Problem to work on
Swap "coordinates" for "screen position" in the stretch of the listing from the line containing "Screen dimensions: 1870x1136" through the end of the listing, and change nothing else. Return only those lines, without the pictures.
○ ○ ○
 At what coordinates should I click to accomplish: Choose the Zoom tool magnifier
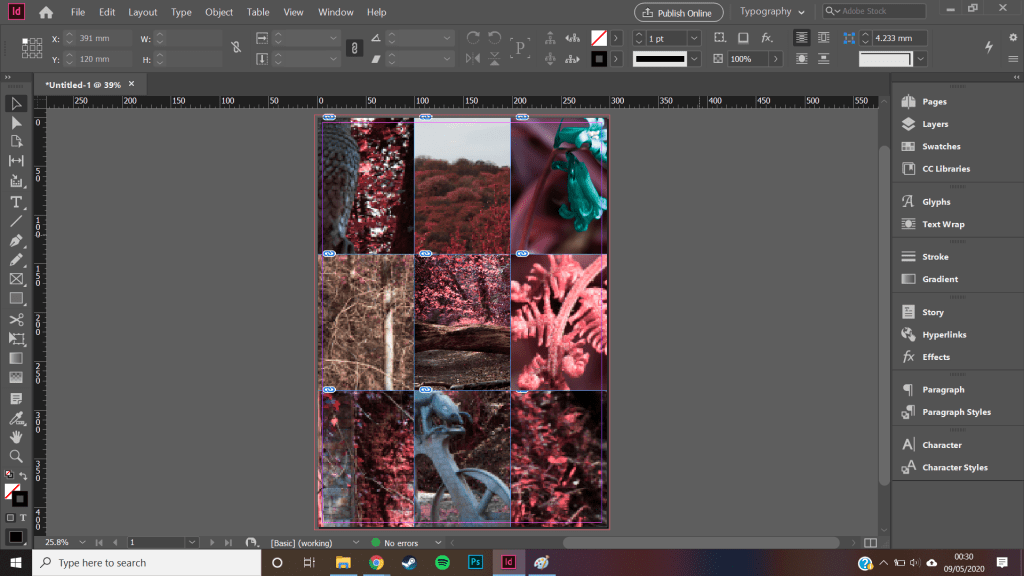pos(16,456)
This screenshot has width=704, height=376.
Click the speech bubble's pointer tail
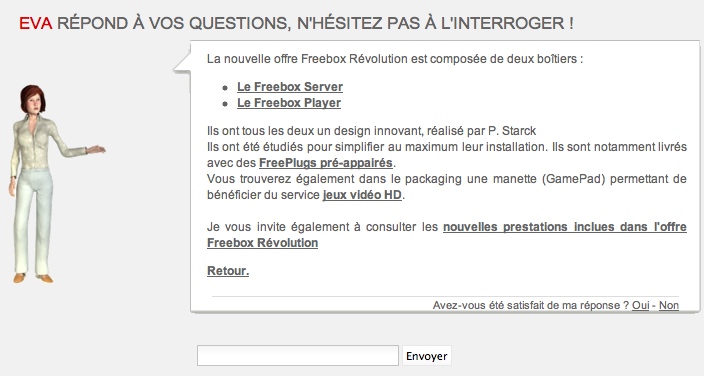tap(182, 63)
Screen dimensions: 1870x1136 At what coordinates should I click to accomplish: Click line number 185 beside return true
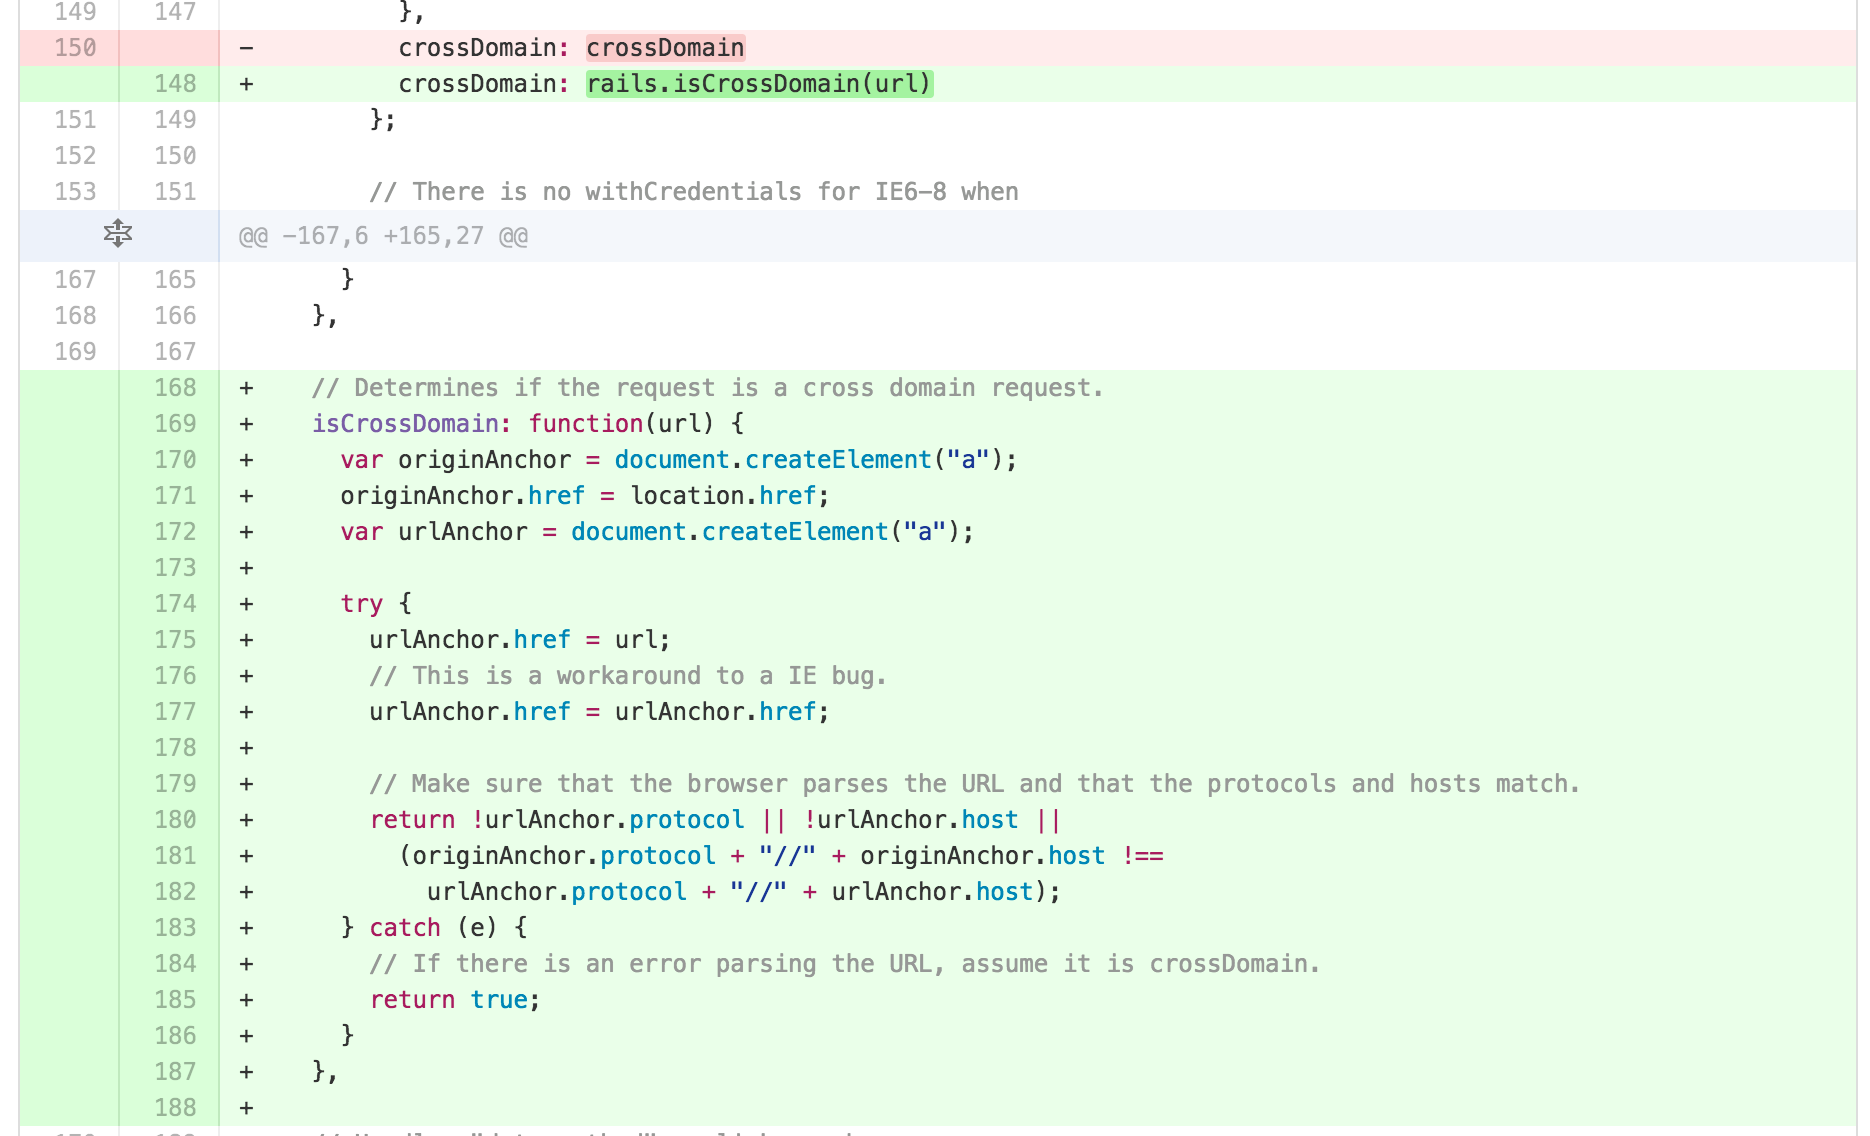pyautogui.click(x=175, y=1000)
○ ○ ○
Response
Screen dimensions: 1870x1136 At what screen position should I click to accomplish: Click line number 185 beside return true
pyautogui.click(x=175, y=1000)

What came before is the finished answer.